== TASK INPUT ==

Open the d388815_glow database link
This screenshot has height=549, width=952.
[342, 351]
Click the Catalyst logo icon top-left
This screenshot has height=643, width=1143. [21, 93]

===

#### [INSTRUCTIONS FOR THE TASK]
Each line of the records should be transcribed without change.

#### [THE ANSWER]
Open the d388815_glow database link
This screenshot has height=549, width=952.
[342, 351]
Click the Catalyst logo icon top-left
This screenshot has height=643, width=1143. [21, 93]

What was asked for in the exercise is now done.